--- Start of The records ---
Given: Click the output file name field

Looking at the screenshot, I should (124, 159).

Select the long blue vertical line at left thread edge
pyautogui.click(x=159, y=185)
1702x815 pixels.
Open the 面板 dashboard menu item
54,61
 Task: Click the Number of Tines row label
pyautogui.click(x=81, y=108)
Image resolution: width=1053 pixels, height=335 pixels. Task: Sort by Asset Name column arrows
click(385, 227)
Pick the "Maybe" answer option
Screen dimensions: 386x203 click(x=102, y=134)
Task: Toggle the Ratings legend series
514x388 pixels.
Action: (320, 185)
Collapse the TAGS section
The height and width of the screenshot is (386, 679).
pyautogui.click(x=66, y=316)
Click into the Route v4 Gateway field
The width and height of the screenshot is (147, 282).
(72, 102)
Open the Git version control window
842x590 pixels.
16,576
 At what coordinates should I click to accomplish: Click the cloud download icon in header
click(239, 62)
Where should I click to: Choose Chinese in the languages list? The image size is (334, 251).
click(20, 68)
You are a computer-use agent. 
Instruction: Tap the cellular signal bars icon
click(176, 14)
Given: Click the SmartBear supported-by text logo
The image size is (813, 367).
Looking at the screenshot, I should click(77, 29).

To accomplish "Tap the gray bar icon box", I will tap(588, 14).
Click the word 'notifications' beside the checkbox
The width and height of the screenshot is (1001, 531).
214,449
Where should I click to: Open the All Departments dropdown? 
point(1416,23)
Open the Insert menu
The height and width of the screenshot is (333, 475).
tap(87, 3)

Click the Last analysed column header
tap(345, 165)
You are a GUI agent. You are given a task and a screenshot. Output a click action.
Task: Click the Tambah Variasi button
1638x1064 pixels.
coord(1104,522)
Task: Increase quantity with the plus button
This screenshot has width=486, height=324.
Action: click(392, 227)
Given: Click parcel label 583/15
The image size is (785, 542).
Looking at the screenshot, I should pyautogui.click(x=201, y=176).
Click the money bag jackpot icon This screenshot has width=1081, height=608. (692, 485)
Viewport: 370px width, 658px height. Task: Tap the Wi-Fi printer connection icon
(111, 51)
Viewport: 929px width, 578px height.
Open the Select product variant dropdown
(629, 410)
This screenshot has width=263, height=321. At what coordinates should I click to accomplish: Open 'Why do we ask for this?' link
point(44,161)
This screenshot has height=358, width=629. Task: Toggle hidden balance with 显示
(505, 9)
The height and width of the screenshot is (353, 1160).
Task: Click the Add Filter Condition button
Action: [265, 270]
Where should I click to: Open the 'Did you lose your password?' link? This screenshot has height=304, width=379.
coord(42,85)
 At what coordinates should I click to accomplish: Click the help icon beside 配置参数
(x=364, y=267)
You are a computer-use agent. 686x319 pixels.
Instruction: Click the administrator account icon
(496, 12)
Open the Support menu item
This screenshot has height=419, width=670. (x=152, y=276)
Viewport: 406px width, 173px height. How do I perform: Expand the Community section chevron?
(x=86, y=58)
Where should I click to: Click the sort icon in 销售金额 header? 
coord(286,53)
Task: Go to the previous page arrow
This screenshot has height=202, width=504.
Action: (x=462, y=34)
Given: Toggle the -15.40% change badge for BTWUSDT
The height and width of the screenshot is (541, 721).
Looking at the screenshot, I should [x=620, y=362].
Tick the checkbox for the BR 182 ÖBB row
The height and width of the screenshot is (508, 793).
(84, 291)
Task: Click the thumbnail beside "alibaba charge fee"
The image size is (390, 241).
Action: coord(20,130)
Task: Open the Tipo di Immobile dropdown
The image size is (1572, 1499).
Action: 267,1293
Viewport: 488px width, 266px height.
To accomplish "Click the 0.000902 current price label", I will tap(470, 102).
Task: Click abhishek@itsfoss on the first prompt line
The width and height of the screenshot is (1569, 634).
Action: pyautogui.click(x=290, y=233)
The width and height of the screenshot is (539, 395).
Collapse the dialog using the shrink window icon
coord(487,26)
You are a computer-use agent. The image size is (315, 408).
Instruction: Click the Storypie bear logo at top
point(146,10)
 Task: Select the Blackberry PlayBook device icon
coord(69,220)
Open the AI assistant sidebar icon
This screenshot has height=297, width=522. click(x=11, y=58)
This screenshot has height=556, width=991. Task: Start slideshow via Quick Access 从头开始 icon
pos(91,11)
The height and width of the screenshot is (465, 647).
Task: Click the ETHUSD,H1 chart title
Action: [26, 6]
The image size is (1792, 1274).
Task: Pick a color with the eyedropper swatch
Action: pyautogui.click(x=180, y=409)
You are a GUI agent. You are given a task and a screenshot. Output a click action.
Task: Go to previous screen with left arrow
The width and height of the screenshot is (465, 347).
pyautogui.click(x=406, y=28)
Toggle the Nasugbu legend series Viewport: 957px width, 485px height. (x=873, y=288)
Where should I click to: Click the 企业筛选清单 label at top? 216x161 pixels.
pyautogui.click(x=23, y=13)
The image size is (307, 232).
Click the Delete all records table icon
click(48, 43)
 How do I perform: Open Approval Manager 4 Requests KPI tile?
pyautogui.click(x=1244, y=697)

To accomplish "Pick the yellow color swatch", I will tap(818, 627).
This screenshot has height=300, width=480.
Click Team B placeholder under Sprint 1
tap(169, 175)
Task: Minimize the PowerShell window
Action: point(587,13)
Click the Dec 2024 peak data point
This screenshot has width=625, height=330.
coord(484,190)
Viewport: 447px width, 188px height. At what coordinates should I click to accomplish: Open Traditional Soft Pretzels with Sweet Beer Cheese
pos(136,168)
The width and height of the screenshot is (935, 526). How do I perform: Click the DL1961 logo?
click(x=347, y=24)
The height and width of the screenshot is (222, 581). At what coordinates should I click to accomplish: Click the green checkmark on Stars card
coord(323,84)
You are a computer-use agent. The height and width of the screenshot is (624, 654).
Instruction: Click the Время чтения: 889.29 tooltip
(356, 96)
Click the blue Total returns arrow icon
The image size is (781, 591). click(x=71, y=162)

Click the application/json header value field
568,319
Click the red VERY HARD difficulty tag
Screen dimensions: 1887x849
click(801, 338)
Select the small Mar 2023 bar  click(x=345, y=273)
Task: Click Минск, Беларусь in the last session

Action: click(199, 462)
--- End of The records ---
Edit the entries above by replacing each "At what coordinates should I click to accomplish" with "Where do I click to carry out", and leave every other part of them unchanged.

Given: Click the output file name field

Looking at the screenshot, I should (124, 159).

Select the long blue vertical line at left thread edge
pyautogui.click(x=159, y=185)
1702x815 pixels.
Open the 面板 dashboard menu item
54,61
 Task: Click the Number of Tines row label
pyautogui.click(x=81, y=108)
Image resolution: width=1053 pixels, height=335 pixels. Task: Sort by Asset Name column arrows
click(385, 227)
Pick the "Maybe" answer option
Screen dimensions: 386x203 click(x=102, y=134)
Task: Toggle the Ratings legend series
514x388 pixels.
Action: (320, 185)
Collapse the TAGS section
The height and width of the screenshot is (386, 679).
pyautogui.click(x=66, y=316)
Click into the Route v4 Gateway field
The width and height of the screenshot is (147, 282).
(72, 102)
Open the Git version control window
842x590 pixels.
16,576
 Where do I click to carry out: Click the cloud download icon in header
click(239, 62)
Where should I click to: Choose Chinese in the languages list? The image size is (334, 251).
click(20, 68)
You are a computer-use agent. 
Instruction: Tap the cellular signal bars icon
click(176, 14)
Given: Click the SmartBear supported-by text logo
The image size is (813, 367).
Looking at the screenshot, I should click(77, 29).

To accomplish "Tap the gray bar icon box", I will tap(588, 14).
Click the word 'notifications' beside the checkbox
The width and height of the screenshot is (1001, 531).
214,449
Where should I click to: Open the All Departments dropdown? 
point(1416,23)
Open the Insert menu
The height and width of the screenshot is (333, 475).
tap(87, 3)

Click the Last analysed column header
tap(345, 165)
You are a GUI agent. You are given a task and a screenshot. Output a click action.
Task: Click the Tambah Variasi button
1638x1064 pixels.
coord(1104,522)
Task: Increase quantity with the plus button
This screenshot has width=486, height=324.
Action: click(392, 227)
Given: Click parcel label 583/15
The image size is (785, 542).
Looking at the screenshot, I should pyautogui.click(x=201, y=176).
Click the money bag jackpot icon This screenshot has width=1081, height=608. (692, 485)
Viewport: 370px width, 658px height. Task: Tap the Wi-Fi printer connection icon
(111, 51)
Viewport: 929px width, 578px height.
Open the Select product variant dropdown
(629, 410)
This screenshot has width=263, height=321. Where do I click to carry out: Open 'Why do we ask for this?' link
point(44,161)
This screenshot has height=358, width=629. Task: Toggle hidden balance with 显示
(505, 9)
The height and width of the screenshot is (353, 1160).
Task: Click the Add Filter Condition button
Action: [265, 270]
Where should I click to: Open the 'Did you lose your password?' link? This screenshot has height=304, width=379.
coord(42,85)
 Where do I click to carry out: Click the help icon beside 配置参数
(x=364, y=267)
You are a computer-use agent. 686x319 pixels.
Instruction: Click the administrator account icon
(496, 12)
Open the Support menu item
This screenshot has height=419, width=670. (x=152, y=276)
Viewport: 406px width, 173px height. How do I perform: Expand the Community section chevron?
(x=86, y=58)
Where should I click to: Click the sort icon in 销售金额 header? 
coord(286,53)
Task: Go to the previous page arrow
This screenshot has height=202, width=504.
Action: (x=462, y=34)
Given: Toggle the -15.40% change badge for BTWUSDT
The height and width of the screenshot is (541, 721).
Looking at the screenshot, I should [x=620, y=362].
Tick the checkbox for the BR 182 ÖBB row
The height and width of the screenshot is (508, 793).
(84, 291)
Task: Click the thumbnail beside "alibaba charge fee"
The image size is (390, 241).
Action: coord(20,130)
Task: Open the Tipo di Immobile dropdown
The image size is (1572, 1499).
Action: 267,1293
Viewport: 488px width, 266px height.
To accomplish "Click the 0.000902 current price label", I will tap(470, 102).
Task: Click abhishek@itsfoss on the first prompt line
The width and height of the screenshot is (1569, 634).
Action: pyautogui.click(x=290, y=233)
The width and height of the screenshot is (539, 395).
Collapse the dialog using the shrink window icon
coord(487,26)
You are a computer-use agent. The image size is (315, 408).
Instruction: Click the Storypie bear logo at top
point(146,10)
 Task: Select the Blackberry PlayBook device icon
coord(69,220)
Open the AI assistant sidebar icon
This screenshot has height=297, width=522. click(x=11, y=58)
This screenshot has height=556, width=991. Task: Start slideshow via Quick Access 从头开始 icon
pos(91,11)
The height and width of the screenshot is (465, 647).
Task: Click the ETHUSD,H1 chart title
Action: [26, 6]
The image size is (1792, 1274).
Task: Pick a color with the eyedropper swatch
Action: pyautogui.click(x=180, y=409)
You are a GUI agent. You are given a task and a screenshot. Output a click action.
Task: Go to previous screen with left arrow
The width and height of the screenshot is (465, 347).
pyautogui.click(x=406, y=28)
Toggle the Nasugbu legend series Viewport: 957px width, 485px height. (x=873, y=288)
Where should I click to: Click the 企业筛选清单 label at top? 216x161 pixels.
pyautogui.click(x=23, y=13)
The image size is (307, 232).
Click the Delete all records table icon
click(48, 43)
 How do I perform: Open Approval Manager 4 Requests KPI tile?
pyautogui.click(x=1244, y=697)

To accomplish "Pick the yellow color swatch", I will tap(818, 627).
This screenshot has height=300, width=480.
Click Team B placeholder under Sprint 1
tap(169, 175)
Task: Minimize the PowerShell window
Action: point(587,13)
Click the Dec 2024 peak data point
This screenshot has width=625, height=330.
coord(484,190)
Viewport: 447px width, 188px height. Where do I click to carry out: Open Traditional Soft Pretzels with Sweet Beer Cheese
pos(136,168)
The width and height of the screenshot is (935, 526). How do I perform: Click the DL1961 logo?
click(x=347, y=24)
The height and width of the screenshot is (222, 581). Where do I click to carry out: Click the green checkmark on Stars card
coord(323,84)
You are a computer-use agent. The height and width of the screenshot is (624, 654).
Instruction: Click the Время чтения: 889.29 tooltip
(356, 96)
Click the blue Total returns arrow icon
The image size is (781, 591). click(x=71, y=162)

Click the application/json header value field
568,319
Click the red VERY HARD difficulty tag
Screen dimensions: 1887x849
click(801, 338)
Select the small Mar 2023 bar  click(x=345, y=273)
Task: Click Минск, Беларусь in the last session

Action: click(199, 462)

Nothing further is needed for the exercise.